§ 102.35 Duties and powers of Administrative Law Judges; stipulations of cases to Administrative Law Judges or to the Board; assignment and powers of settlement judges.
(a) The Administrative Law Judge will inquire fully into the facts as to whether the Respondent has engaged in or is engaging in an unfair labor practice affecting commerce as set forth in the complaint or amended complaint. The Administrative Law Judge has authority, with respect to cases assigned to the Judge, between the time the Judge is designated and transfer of the case to the Board, subject to the Rules and Regulations of the Board and within its powers, to:
(1) Administer oaths and affirmations.
(2) Grant applications for subpoenas.
(3) Rule upon petitions to revoke subpoenas.
(4) Rule upon offers of proof and receive relevant evidence.
(5) Take or cause depositions to be taken whenever the ends of justice would be served.
(6) Regulate the course of the hearing and, if appropriate or necessary, to exclude persons or counsel from the hearing for contemptuous conduct and to strike all related testimony of witnesses refusing to answer any proper question.
(7) Hold conferences for the settlement or simplification of the issues by consent of the parties, but not to adjust cases.
(8) Dispose of procedural requests, motions, or similar matters, including motions referred to the Administrative Law Judge by the Regional Director and motions for default judgment, summary judgment, or to amend pleadings; also to dismiss complaints or portions thereof; to order hearings reopened; and, upon motion, to order proceedings consolidated or severed prior to issuance of Administrative Law Judge decisions.
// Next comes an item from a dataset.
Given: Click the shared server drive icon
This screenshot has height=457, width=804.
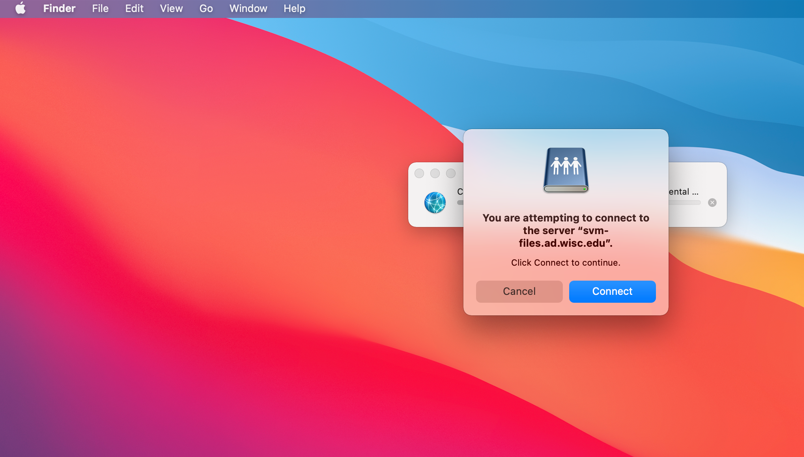Looking at the screenshot, I should (x=565, y=170).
(9) Approve stipulations, including stipulations of facts that waive a hearing and provide for a decision by the Administrative Law Judge. Alternatively, the parties may agree to waive a hearing and decision by an Administrative Law Judge and submit directly to the Executive Secretary a stipulation of facts, which, if approved, provides for a decision by the Board. A statement of the issues presented may be set forth in the stipulation of facts, and each party may also submit a short statement (no more than three pages) of its position on the issues. If the Administrative Law Judge (or the Board) approves the stipulation, the Judge (or the Board) will set a time for the filing of briefs. In proceedings before an Administrative Law Judge, no further briefs may be filed except by special leave of the Judge. In proceedings before the Board, answering briefs may be filed within 14 days, or such further period as the Board may allow, from the last date on which an initial brief may be filed. No further briefs may be filed except by special leave of the Board. At the conclusion of the briefing schedule, the Administrative Law Judge (or the Board) will decide the case or otherwise dispose of it.
(10) Make and file decisions, including bench decisions delivered within 72 hours after conclusion of oral argument, in conformity with Public Law 89–554, 5 U.S.C. 557.
(11) Call, examine, and cross-examine witnesses and to introduce into the record documentary or other evidence.
(12) Request the parties at any time during the hearing to state their respective positions concerning any issue in the case and/or supporting theory(ies).
(13) Take any other necessary action authorized by the Board's published Rules and Regulations.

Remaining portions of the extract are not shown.